What would our season have been without Jonny and Jamie. These two veterans have been the real reason we are where we are not Rodgers . He must live in mortal dread that they could be injured at the same time.

Posted
On 04/01/2019 at 07:20, Fox92 said:

Thought he was great at Everton, up there for MOTM for me.

 

His experience is great to have (a bit like the situation with Huth). And with that experience, he knows when to just launch it long and not play around with it at the back.

 

Apart from a dodgy first half against Wolves, Evans is looking like another good signing.

Still stand by this what I said early last year.

 

Evans is probably the most complete centre half I've seen here.

 

Should be player of the year (so far).

  • Like 1
Guest Cujek
Posted
7 minutes ago, Fox92 said:

Still stand by this what I said early last year.

 

Evans is probably the most complete centre half I've seen here.

 

Should be player of the year (so far).

I havent seen him take a free kick yet!

Posted
10 minutes ago, mod hero said:

POTY by a million miles. Absolute colossal and the only one that gives a shit by the looks of things

By a million miles? 

 

Ricardo would have something to say about that! 

  • Like 1
Posted

Evans has been outstanding but I'm with Stan, Ricardo is probably just ahead in the POTS stakes for me. With Wilf and Caglar also in with a shout.

Guest An Sionnach
Posted (edited)
10 minutes ago, FIF said:

Evans has been outstanding but I'm with Stan, Ricardo is probably just ahead in the POTS stakes for me. With Wilf and Caglar also in with a shout.

Jonny's guidance is major factor behind their performances and when Jamie is not in the team the opposition fear us much less. Their influence is fundamental but we have to learn to play well without them. Evans's excellence has even made N.I. a competitive international team.

Edited by An Sionnach
Posted
30 minutes ago, StanSP said:

By a million miles? 

 

Ricardo would have something to say about that! 

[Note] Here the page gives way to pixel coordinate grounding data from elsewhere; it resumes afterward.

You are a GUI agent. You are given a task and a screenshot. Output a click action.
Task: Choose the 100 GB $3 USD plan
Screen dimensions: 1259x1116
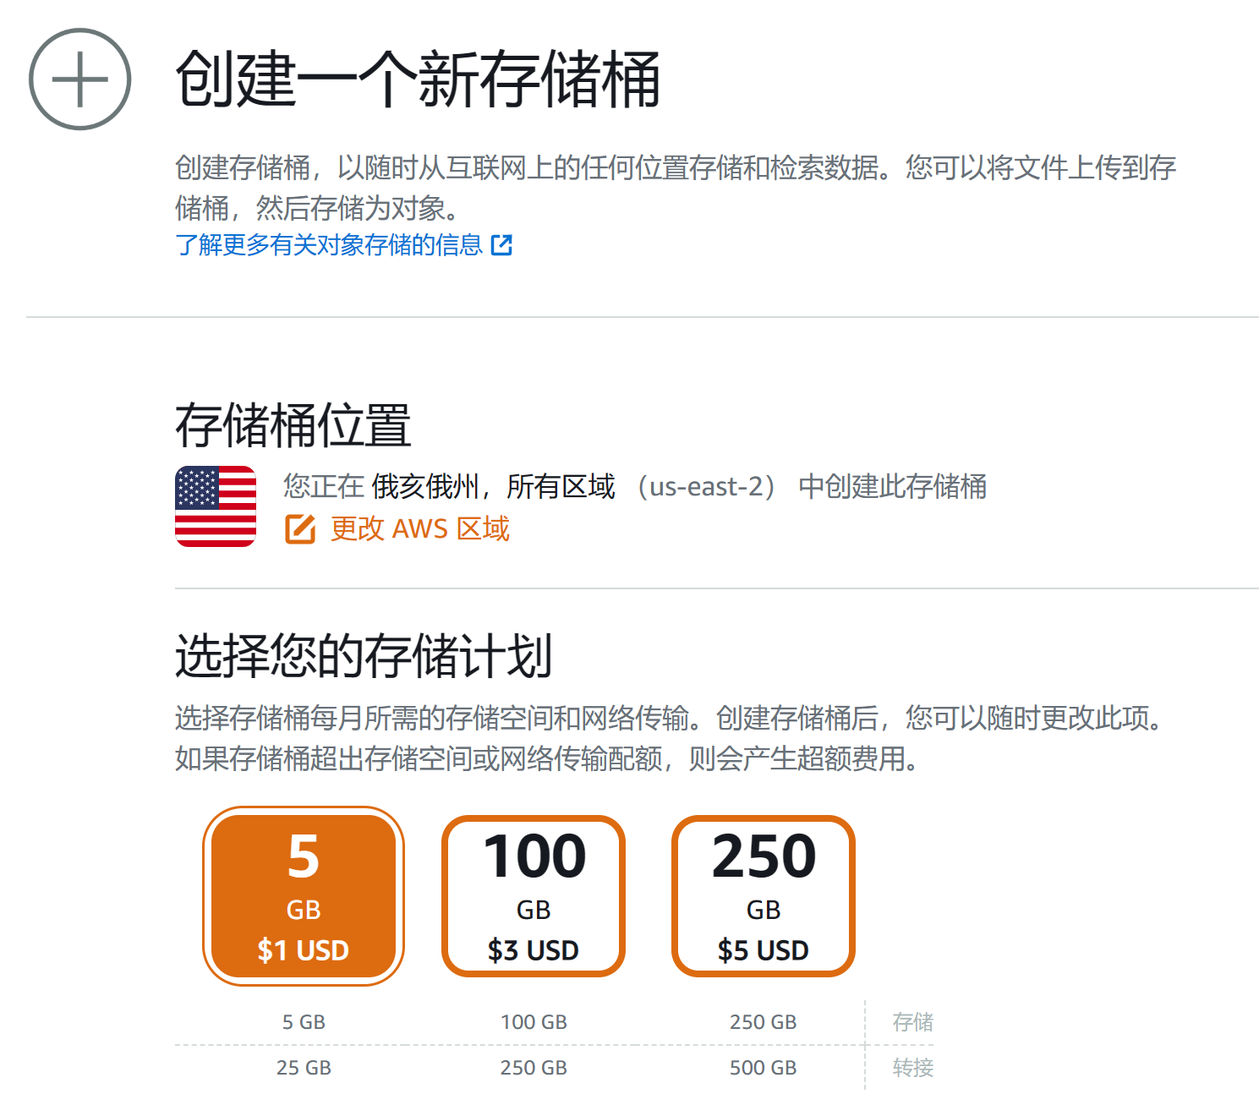pos(534,896)
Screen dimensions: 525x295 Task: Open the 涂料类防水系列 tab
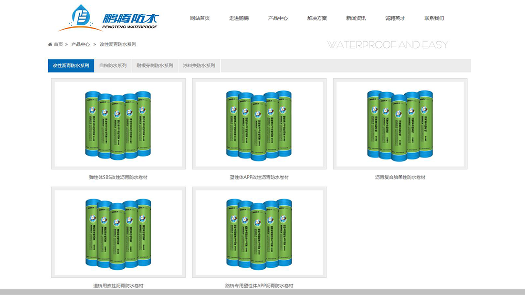(x=199, y=65)
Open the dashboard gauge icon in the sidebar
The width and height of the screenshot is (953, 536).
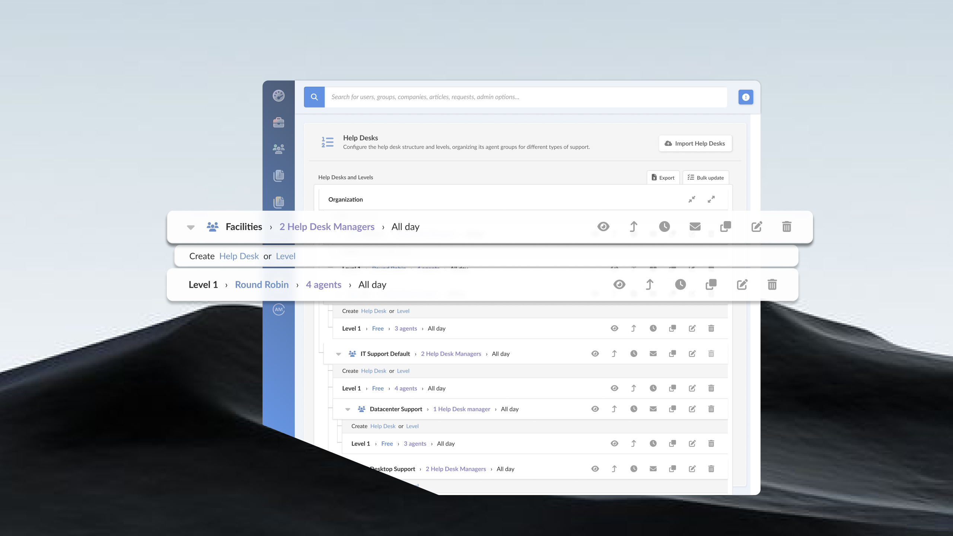pyautogui.click(x=278, y=96)
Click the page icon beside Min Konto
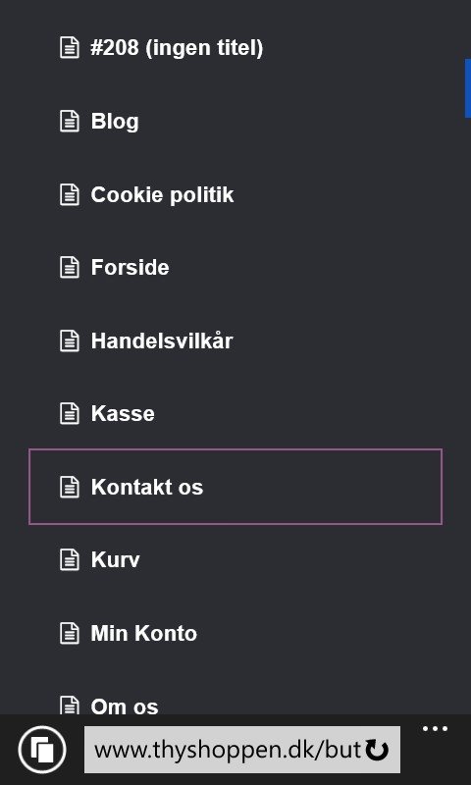The height and width of the screenshot is (785, 471). [70, 633]
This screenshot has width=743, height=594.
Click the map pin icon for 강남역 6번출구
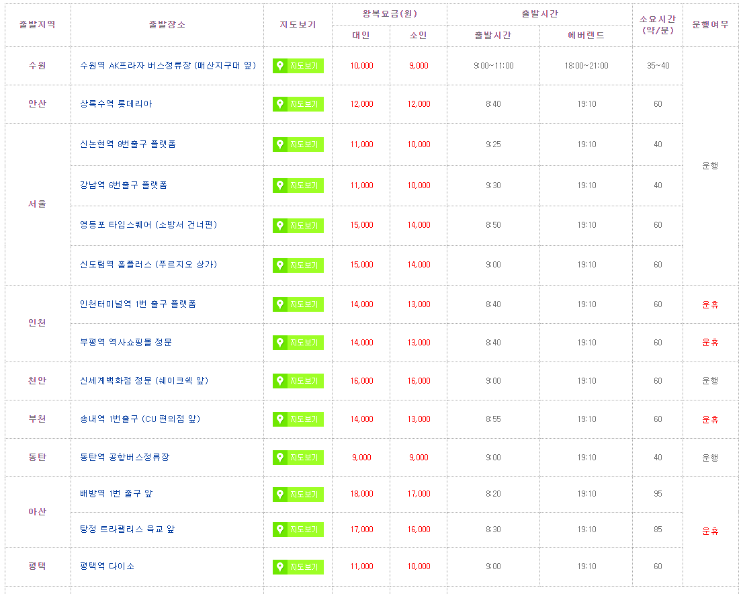pyautogui.click(x=279, y=185)
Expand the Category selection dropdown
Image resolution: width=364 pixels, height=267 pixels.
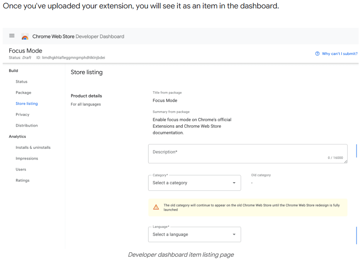[x=233, y=183]
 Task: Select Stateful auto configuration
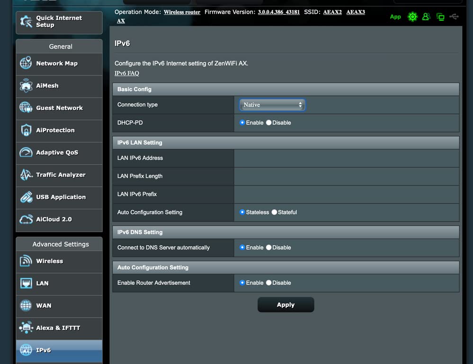coord(275,213)
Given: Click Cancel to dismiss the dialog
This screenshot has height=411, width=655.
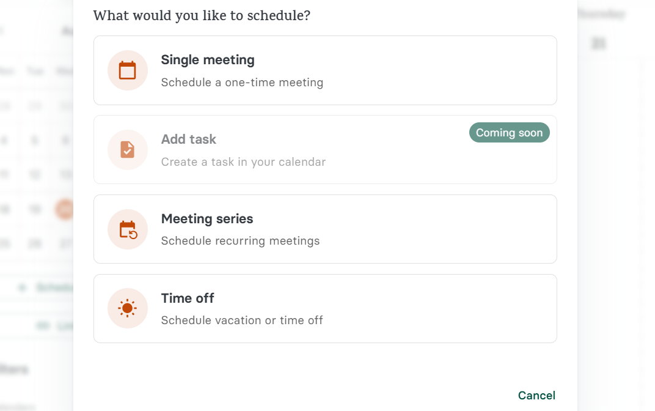Looking at the screenshot, I should point(536,395).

He’s been great Ricardo and we are lucky to have him don’t get me wrong but Evans for me has been immense and is key to soyuncu’s form as well.

Posted

We must be one of the weirdest clubs, every year our POTY is usually a defender. Jamie Vardy has never won it for us, how? It's a big if but another 5-6 goals from him in the remaining 10 games and he should win it. We'll have achieved top 4 and he was relentless in us going 14 points clear from the chasing pack by Christmas.